Side note: Shouldn't the last smart_str_appendl() call also contain an EOL?
Side note #2: Is there any way to avoid repeating the same string twice? It's very common in the soap extension and I think it's really error prone.
Side note #3: Is it possible to create a test for this bug? Like a raw HTTP/1.1 response stored in a text file with chunk encoding and a script that loads that data...?
--- ext/soap/php_sdl.c.orig 2008-12-31 12:37:12.000000000 +0100
+++ ext/soap/php_sdl.c 2009-01-25 22:09:14.000000000 +0100
@@ -3192,14 +3192,16 @@
basic_authentication(this_ptr, &headers TSRMLS_CC);
/* Use HTTP/1.1 with "Connection: close" by default */
+#if 0
if (php_stream_context_get_option(context, "http", "protocol_version", &tmp) == FAILURE) {
-
zval *http_version;
-
zval *http_version; MAKE_STD_ZVAL(http_version); ZVAL_DOUBLE(http_version, 1.1); php_stream_context_set_option(context, "http", "protocol_version", http_version); zval_ptr_dtor(&http_version); smart_str_appendl(&headers, "Connection: close", sizeof("Connection: close")-1); }
+#endif
if (headers.len > 0) {
zval *str_headers;
Regards
--
Giovanni Giacobbi
The problem turned out to be an invalid interpretation of the HTTP/1.1 protocol with "Transfer-Encoding: chunked" by the HTTP stream context, which caused get_sdl() to parse a WSDL including the chunk tags (hex numbers).
Chunked encoding is used by Apache 2.0 when "Content-Length" is unavailable, the data content being sent is large enough, and the protocol is HTTP/1.1.
PHP streams do not support chunked encoding, and I assume SOAP doesn't
either (although it does reinvent bunch of things, I don't think
chunked encoding was added). I thought the docs were quite explicit on
the subject.. if not, please open a doc bug.
<?php
$opts = array('http' => array('method' => "GET", 'header' => "Accept-language: en\r\nConnection: close\r\n"));
$context = stream_context_create($opts);
stream_context_set_option($context, "http", "protocol_version", 1.1);
fpassthru(fopen('http://localhost/ws/catalog?wsdl', 'r', false, $context));
?>
Changing the protocol version is "at your own risk".

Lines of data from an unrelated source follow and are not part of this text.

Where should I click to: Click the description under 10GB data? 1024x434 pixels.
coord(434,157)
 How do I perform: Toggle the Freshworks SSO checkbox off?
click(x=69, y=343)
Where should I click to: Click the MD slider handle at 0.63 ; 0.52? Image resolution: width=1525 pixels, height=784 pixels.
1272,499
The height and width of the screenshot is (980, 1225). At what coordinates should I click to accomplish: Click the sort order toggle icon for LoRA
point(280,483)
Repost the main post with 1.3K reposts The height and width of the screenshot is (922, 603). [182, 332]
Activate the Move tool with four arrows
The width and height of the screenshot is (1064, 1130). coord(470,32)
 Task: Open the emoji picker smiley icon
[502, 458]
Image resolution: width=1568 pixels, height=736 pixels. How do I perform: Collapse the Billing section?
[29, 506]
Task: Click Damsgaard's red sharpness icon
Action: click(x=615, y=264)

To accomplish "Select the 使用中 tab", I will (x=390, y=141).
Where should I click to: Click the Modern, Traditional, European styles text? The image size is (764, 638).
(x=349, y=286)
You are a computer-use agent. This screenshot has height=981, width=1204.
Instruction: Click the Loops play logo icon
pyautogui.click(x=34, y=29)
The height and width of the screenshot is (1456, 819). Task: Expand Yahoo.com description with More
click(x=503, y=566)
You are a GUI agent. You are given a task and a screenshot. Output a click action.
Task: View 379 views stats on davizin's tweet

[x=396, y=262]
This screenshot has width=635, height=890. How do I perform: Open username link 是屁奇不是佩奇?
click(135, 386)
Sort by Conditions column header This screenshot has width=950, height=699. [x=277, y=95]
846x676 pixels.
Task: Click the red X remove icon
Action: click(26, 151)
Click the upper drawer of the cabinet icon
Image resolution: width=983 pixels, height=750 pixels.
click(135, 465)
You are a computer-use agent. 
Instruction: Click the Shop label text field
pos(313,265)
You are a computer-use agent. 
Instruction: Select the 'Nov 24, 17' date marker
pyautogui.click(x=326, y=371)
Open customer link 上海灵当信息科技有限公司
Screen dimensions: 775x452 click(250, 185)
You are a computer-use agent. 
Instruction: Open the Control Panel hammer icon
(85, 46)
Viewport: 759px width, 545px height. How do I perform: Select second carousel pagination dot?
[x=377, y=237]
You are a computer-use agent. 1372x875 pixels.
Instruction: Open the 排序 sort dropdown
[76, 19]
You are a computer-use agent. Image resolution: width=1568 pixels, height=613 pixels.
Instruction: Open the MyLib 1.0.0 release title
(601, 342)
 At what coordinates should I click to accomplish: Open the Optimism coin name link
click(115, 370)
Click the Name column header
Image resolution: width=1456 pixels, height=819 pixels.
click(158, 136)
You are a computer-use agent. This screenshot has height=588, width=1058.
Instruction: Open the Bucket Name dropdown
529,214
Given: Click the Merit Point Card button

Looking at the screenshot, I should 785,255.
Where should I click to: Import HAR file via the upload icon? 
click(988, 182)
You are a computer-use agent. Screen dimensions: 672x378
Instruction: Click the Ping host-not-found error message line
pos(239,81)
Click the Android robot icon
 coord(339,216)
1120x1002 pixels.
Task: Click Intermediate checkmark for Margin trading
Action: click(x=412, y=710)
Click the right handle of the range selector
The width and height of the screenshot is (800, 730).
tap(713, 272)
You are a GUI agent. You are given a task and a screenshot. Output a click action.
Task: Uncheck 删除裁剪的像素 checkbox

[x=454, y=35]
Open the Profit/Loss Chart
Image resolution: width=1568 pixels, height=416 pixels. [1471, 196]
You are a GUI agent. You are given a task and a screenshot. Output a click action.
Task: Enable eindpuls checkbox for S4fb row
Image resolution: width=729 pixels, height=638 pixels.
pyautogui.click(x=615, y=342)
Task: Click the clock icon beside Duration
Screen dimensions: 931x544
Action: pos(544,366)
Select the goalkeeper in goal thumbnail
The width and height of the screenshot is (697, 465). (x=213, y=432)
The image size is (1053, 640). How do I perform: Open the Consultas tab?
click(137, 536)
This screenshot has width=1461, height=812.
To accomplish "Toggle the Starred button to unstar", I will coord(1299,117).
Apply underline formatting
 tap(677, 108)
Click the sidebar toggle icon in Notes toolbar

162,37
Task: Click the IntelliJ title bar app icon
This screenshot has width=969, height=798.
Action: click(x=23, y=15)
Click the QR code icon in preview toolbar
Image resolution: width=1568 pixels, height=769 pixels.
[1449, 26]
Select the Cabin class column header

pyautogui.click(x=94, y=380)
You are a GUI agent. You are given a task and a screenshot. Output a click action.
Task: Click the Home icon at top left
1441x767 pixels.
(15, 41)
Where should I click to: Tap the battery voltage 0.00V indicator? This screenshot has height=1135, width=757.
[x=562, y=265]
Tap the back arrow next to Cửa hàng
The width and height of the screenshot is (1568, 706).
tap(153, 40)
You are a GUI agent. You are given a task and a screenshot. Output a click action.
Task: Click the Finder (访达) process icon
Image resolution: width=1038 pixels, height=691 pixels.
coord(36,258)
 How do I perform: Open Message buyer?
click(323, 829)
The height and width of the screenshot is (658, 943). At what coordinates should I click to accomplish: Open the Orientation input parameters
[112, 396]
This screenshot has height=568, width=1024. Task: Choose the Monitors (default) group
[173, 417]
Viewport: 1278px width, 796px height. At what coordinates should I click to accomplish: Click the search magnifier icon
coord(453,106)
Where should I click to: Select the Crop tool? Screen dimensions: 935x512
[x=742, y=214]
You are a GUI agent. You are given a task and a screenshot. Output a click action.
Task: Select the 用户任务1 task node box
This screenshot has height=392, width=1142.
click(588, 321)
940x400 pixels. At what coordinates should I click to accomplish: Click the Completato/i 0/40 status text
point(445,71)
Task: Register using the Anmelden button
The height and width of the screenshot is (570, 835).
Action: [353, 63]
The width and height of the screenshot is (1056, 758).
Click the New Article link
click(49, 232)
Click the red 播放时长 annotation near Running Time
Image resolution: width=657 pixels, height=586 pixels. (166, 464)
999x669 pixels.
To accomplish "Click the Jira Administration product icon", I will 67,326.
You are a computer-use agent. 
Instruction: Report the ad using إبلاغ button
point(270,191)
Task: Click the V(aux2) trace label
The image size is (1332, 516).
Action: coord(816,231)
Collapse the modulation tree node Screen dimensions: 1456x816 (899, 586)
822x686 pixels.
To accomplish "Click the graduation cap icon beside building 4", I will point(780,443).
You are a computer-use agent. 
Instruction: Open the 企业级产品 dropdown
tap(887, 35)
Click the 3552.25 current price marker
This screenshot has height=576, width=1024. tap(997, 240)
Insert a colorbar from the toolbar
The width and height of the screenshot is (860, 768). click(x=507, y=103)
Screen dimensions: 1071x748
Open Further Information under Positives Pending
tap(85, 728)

If you want a full real HTTP support, you have to use the pecl/http extension.
- Without the "Connection: close" header the stream blocks until http timeout. It should instead detect the chunk with 0 bytes and return from the
fpassthru()
.
That however is a valid bug, which I have actually seen couple of
times myself.. never debugged it and just assumed I did something
weird :]
-Hannes
Hannes Magnusson wrote:
The problem turned out to be an invalid interpretation of the HTTP/1.1 protocol with "Transfer-Encoding: chunked" by the HTTP stream context, which caused get_sdl() to parse a WSDL including the chunk tags (hex numbers).
Chunked encoding is used by Apache 2.0 when "Content-Length" is unavailable, the data content being sent is large enough, and the protocol is HTTP/1.1.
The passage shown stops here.